12thgenusa 01/15/22 02:13pm Travel Trailers
RE: Water Heater bypass valve.

There are 2 types of water heater bypass systems, the 3 valve - 1 each for in, out and bypass between the in and out. A fool proof design. The other is a 1 valve bypass to inlet that then switches flow to bypass and depends on a auto check valve at outlet to close to prevent inflow to the cold water heater tank. Failures are rare of manually operated valves, check valves do need a good slam of pressure to close. Build up your air or pump pressure to maximum before bleeding the water.

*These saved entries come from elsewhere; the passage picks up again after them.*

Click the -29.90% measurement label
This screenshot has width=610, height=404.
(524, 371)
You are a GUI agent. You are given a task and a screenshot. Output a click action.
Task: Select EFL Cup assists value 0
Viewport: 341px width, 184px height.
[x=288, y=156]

When pumping the pink be certain all valves are in winterizing position ( CLOSED) Run the pump until it pressurizes the system to cut off, then go- slowly- to each tap nearest to farthest , 2 times around allowing the pump or compressor to rebuild pressure to each tap Edit, I think you pumped a/f too soon, without enough pressure to close the spring operated check valve. The check valve is spring loaded closed (closed is normal position) and does not require water pressure to close it. When there is no demand on the hot water system, water pressure is equal on both sides of the check valve and it remains closed. When a tap is opened, the pressure in the hot water side drops below the water heater tank pressure allowing it to overcome the check valve spring and allowing water to flow. They generally fail by gunking up with deposits and stick closed. However I am sure they can stick open the same way.